Congratulations, Americans!  You can keep your health care insurance.

Time to start betting on how many days the presidency of 45 will last.

Move on to 46.

The Republicans can't pass a bill--even with control of the White House, Senate, and House of Representatives.

"Repeal and replace..." All those chants during the GOP rallies last year.

Yeah, right.

"Why would you schedule a vote on a bill that is at 17% approval?" asked Newt Gingrich, former House Speaker, earlier today.

Many are crediting the town hall meetings with congressmen and women and other grass roots efforts with stopping the proposed replacement of the Affordable Care Act.

See this list of 50 major organizations opposing the GOP plan, along with statements from each group--presented by Rep.
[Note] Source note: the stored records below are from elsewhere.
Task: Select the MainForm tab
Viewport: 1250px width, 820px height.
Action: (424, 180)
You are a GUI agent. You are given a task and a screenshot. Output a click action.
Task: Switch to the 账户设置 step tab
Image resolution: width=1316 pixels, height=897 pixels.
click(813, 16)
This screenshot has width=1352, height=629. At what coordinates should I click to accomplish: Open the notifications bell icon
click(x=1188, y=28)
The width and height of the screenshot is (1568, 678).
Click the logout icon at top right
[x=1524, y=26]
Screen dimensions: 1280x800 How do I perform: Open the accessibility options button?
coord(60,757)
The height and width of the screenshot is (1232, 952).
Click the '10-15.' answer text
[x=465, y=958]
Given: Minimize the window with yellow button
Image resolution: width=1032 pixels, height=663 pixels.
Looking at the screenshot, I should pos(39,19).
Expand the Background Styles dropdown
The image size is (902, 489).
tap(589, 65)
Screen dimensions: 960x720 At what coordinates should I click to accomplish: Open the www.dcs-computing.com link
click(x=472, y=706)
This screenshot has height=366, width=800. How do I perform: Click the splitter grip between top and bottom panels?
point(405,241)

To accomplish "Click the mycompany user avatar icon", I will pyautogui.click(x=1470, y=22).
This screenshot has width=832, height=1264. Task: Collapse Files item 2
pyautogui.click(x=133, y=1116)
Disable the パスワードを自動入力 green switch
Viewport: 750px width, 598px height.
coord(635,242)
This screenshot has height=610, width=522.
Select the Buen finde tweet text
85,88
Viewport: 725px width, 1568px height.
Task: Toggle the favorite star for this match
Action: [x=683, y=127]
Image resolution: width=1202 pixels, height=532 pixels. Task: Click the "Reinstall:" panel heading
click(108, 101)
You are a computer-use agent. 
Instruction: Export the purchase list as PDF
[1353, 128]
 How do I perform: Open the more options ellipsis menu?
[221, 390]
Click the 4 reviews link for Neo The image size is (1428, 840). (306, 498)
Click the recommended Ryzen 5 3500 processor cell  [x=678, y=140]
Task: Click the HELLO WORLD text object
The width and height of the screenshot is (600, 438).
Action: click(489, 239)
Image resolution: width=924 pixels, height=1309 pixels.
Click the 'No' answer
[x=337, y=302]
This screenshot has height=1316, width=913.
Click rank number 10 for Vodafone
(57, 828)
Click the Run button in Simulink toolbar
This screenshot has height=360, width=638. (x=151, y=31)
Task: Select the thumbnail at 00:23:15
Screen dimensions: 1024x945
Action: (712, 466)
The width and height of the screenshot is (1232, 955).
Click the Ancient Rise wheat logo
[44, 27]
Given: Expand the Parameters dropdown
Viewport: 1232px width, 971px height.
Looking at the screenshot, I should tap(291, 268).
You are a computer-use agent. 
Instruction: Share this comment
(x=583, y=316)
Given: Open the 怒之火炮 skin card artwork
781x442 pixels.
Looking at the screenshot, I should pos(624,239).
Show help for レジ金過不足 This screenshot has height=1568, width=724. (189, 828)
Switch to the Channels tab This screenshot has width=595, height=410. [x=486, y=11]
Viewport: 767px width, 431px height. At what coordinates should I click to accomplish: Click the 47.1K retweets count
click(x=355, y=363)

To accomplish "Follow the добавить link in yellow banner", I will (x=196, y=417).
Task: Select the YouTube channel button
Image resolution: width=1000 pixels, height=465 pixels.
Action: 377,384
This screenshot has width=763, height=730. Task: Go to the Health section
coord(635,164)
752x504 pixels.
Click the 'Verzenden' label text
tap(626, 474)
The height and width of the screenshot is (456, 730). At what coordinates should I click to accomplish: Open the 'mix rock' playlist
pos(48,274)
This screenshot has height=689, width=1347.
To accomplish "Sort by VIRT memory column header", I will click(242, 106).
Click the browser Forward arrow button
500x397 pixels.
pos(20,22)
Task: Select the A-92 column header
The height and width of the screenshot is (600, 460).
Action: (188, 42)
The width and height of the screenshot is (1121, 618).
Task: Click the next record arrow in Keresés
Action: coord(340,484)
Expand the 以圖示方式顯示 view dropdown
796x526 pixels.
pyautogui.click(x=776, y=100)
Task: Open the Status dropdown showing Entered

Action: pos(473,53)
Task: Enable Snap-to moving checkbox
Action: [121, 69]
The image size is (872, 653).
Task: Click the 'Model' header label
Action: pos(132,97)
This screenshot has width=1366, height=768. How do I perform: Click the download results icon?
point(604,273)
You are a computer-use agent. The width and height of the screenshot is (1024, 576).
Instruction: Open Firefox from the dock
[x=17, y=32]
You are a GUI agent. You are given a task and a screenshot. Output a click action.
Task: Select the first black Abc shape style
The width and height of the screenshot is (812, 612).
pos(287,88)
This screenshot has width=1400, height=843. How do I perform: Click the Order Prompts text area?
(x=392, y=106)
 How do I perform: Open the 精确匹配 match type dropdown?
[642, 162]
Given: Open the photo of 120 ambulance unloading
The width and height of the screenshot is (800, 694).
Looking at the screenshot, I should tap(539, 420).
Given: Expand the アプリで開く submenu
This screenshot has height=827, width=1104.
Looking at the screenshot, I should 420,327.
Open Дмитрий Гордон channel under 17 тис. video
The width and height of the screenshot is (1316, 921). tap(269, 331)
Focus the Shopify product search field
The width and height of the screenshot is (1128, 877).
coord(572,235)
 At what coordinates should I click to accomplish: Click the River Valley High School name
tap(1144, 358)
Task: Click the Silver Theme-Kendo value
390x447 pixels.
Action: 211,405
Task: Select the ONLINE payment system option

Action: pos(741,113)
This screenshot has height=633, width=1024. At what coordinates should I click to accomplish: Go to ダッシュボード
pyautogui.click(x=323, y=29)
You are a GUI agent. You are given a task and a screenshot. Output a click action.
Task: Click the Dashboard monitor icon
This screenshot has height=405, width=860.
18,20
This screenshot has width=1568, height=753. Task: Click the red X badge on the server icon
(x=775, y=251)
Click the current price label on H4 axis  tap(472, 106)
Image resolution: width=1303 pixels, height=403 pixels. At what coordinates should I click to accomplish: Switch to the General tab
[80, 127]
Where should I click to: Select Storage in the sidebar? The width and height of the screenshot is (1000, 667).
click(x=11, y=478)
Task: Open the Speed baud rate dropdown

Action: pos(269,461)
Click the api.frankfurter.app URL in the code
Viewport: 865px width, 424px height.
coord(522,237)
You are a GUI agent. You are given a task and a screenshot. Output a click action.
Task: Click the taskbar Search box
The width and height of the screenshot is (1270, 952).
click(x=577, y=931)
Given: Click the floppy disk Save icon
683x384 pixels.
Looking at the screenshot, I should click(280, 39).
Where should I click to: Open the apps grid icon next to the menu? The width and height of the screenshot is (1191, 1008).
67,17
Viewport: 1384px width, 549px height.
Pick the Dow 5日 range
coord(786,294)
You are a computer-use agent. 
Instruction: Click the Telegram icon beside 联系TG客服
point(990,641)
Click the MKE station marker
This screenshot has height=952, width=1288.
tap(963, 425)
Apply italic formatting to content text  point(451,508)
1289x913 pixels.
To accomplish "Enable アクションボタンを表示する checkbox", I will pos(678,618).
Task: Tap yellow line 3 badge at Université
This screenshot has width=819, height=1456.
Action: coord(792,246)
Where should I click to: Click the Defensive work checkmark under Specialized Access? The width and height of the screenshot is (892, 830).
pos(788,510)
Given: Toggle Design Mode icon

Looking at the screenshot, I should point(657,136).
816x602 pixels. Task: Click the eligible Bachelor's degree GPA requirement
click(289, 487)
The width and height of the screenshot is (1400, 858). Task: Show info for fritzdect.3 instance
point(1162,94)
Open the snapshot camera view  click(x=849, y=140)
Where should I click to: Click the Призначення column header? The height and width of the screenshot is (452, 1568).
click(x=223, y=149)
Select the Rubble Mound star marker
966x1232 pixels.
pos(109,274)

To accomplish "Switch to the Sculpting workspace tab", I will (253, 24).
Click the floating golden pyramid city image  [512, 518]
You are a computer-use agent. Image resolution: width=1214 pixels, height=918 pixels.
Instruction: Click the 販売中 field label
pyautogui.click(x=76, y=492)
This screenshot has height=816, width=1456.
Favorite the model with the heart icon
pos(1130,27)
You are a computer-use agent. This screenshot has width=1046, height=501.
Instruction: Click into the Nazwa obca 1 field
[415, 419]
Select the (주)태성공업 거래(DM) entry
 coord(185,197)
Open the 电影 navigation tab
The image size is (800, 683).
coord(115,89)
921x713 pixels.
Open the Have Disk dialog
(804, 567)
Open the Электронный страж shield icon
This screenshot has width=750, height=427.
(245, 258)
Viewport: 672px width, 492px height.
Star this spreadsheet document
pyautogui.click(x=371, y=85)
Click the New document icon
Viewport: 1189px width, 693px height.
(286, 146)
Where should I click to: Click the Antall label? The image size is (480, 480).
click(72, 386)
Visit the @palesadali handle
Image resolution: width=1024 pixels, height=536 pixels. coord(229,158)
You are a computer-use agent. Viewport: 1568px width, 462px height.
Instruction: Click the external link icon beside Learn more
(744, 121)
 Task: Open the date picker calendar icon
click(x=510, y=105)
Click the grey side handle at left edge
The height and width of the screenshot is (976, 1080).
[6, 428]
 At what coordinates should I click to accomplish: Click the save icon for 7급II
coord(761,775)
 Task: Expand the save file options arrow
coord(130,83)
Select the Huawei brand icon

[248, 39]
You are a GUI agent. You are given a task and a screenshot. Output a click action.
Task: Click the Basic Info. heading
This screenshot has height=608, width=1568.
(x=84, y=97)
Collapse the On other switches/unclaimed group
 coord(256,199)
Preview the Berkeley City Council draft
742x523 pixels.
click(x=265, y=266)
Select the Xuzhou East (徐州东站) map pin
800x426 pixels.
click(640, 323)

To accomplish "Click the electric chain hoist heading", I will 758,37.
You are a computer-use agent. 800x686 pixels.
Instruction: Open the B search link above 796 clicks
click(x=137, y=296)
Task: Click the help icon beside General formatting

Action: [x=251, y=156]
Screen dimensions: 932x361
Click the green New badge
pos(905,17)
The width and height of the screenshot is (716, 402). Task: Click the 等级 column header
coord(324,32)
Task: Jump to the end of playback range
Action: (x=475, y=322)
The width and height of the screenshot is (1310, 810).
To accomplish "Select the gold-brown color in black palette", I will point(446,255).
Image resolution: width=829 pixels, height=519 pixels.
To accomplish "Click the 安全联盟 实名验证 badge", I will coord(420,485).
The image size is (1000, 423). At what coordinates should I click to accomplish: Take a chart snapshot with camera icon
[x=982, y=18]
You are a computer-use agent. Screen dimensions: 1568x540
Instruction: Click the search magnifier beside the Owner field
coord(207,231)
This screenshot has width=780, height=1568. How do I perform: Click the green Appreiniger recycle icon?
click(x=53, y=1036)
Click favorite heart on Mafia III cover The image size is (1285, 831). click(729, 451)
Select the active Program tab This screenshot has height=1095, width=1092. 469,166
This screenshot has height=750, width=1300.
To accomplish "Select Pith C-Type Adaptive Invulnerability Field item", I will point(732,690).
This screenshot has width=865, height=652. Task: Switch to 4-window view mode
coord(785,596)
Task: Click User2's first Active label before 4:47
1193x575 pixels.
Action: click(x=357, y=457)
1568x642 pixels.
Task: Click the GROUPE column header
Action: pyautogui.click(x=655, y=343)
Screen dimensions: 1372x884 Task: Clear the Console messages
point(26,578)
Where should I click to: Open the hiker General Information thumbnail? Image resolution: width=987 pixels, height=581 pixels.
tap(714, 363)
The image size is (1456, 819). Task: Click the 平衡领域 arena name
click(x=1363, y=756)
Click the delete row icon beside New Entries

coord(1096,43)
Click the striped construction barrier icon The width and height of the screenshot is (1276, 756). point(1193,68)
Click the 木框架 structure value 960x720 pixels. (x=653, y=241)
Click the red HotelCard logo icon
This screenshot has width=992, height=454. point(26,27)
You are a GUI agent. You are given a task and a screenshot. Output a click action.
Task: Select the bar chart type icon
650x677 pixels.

Jim Cooper of Tennessee.

Babble--before a vote?

House Minority Leader Nancy Pelosi

1:30 pm in Washington, D.C.  

10:30 am in California.  

I'm listening to Sean Spicer babble in response to questions from the media.

2 pm in Washington.  I'm listening to news commentators fill space while waiting for the vote that dt insists has to be today or never.  They're saying it will happen at 3:30 pm.

MSNBC says that Paul Ryan's rushed trip to the White House at 1:45 pm is a sign that "repeal and replace" is not happening.  Word is that Ryan was "frank" with dt.

3:30 pm in Washington.  No vote.  Closed door meeting of all Republicans.  MSNBC said today is "the most consequential day in Trump's presidency."  Count is 34 House Republicans saying they will vote NO on ACHA.  

3:35 Bill is pulled.  Vote will not be today.  Even dt does not want to embarrass all those GOP folks in the House.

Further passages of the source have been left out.